WIG SHOPPE
nytheatre.com review by Joanne Joseph
August 15, 2002
In two acts and seventeen scenes, two women embody an array of
characters, treading the thin line between comedy and pathos,cliche and
original insight.Caitlin Barton, who hails from Brooklyn, is Fannie, a convincing non-posh Londoner who designs wigs and ends up having to deal with Lower East Side NYC denizens who drift into Patsy's Wig Shoppe while she tries desperately to be a good working girl.
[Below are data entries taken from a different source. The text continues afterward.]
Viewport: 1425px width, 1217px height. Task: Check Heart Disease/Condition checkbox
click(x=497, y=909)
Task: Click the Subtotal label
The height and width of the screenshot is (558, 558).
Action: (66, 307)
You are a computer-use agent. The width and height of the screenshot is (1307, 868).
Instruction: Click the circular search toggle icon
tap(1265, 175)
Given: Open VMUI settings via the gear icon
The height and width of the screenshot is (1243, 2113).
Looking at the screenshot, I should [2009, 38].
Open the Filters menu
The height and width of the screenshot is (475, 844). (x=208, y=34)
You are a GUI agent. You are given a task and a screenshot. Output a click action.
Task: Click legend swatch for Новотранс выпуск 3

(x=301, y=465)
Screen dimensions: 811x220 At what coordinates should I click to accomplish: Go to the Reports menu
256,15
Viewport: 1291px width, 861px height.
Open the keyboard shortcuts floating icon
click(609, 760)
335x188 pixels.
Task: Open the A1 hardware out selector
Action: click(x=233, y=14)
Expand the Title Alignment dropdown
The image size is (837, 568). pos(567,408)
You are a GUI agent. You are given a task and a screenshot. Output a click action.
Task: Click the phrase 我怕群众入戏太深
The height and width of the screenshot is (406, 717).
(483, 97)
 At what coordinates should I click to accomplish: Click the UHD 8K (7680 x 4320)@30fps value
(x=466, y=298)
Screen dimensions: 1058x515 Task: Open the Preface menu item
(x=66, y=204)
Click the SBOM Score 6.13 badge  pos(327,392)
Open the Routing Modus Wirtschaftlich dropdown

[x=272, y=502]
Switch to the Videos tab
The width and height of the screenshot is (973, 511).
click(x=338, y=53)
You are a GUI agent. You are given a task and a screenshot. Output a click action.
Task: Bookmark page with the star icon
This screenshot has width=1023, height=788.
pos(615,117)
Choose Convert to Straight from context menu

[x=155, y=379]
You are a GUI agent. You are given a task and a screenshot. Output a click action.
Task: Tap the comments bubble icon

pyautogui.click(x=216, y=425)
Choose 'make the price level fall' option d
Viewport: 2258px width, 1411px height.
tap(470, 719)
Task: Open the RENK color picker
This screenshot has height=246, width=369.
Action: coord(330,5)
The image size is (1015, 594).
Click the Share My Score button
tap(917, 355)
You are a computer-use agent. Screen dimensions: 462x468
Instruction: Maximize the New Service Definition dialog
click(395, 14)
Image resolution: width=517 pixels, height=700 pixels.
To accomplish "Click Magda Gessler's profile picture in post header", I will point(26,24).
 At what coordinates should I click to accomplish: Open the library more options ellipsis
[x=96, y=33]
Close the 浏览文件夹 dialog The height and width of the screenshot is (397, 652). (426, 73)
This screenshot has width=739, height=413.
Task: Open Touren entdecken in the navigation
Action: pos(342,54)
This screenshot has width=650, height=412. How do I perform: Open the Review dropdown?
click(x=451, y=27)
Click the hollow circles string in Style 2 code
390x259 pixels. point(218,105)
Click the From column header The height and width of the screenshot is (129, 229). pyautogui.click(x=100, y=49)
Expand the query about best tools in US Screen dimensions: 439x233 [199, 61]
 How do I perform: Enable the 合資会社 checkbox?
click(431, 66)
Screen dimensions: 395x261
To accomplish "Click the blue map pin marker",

Jamie Melser is Peggy, who is from the American South and is a lazy employee, to say the least.
Fannie and Peggy are both victims of bad behavior—by boyfriend or other circumstances—but the arc of their relationship reaches a decent rapprochement after all. Barton and Melser, who also wrote Wig Shoppe, play numerous other characters as well whose story lines weave through the evening cleverly. Melser is especially sharp as Dana, the Public Relations queen party scammer. Barton becomes fashion maven Mme Hermes and a male cop who comes to the shop to cross dress. Director Calvin Landis plays John, who works in "Distribution" at Gray Advertising.
Remarkable to this reviewer—it is either felicitous costuming, or a massive Martha Graham upper body contraction, or both, that transforms Melser from a full-busted female to a concave, flat and scrawny dirty old man, who apparently is shell-shocked by the death of John Kennedy. NB: "Hail to the Chief" signals not only JFK, but all other US presidents, so this musical reference was not instantly clear.
Musical interludes go on at some length, because the character transformations, forth and back, costume-wise, take time.
Cliche and stereotyping are narrowly overcome in some scenes, by good acting...the little old man's lady love is not a woman, but his dog; John is not "somebody" but a mail room clerk; the Brit wig designer is not all she claims to be either. The actors have learned character work well. Wig Shoppe will have a full production in October in midtown.